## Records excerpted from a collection
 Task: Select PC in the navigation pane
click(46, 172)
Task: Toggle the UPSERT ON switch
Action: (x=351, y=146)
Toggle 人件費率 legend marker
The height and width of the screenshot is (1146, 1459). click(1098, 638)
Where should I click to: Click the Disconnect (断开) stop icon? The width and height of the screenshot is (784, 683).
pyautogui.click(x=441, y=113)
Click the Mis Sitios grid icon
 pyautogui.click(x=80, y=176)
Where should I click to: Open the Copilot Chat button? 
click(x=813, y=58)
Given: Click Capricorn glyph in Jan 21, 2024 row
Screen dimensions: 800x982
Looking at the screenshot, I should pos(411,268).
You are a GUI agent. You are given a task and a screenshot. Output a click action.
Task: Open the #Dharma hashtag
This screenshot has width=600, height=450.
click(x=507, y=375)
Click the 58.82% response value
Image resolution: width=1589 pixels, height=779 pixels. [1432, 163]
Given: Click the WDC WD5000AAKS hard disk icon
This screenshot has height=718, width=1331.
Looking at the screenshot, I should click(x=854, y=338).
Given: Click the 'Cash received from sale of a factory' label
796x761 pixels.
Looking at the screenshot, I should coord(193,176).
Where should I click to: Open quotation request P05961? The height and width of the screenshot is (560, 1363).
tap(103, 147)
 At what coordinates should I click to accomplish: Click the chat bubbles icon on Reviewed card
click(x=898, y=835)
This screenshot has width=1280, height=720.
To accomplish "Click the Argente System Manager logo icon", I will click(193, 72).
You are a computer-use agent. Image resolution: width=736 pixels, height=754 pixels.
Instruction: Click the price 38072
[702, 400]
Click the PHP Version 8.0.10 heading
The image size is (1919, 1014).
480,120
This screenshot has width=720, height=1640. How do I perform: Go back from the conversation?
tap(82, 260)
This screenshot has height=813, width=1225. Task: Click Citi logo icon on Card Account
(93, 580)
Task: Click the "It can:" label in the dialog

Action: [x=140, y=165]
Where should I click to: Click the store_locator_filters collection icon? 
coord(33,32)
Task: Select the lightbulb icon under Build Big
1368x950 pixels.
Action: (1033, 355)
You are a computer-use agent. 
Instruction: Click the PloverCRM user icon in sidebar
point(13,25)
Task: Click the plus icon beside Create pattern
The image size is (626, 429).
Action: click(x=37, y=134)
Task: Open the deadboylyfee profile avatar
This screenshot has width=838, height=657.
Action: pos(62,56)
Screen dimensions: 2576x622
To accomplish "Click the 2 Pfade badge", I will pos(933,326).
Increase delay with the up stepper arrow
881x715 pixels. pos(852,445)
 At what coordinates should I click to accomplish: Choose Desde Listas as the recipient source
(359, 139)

## Exercise goal
Would you give the number of lines of the data that include the string "will"? Nothing else is wanted.

## Response for this exercise
2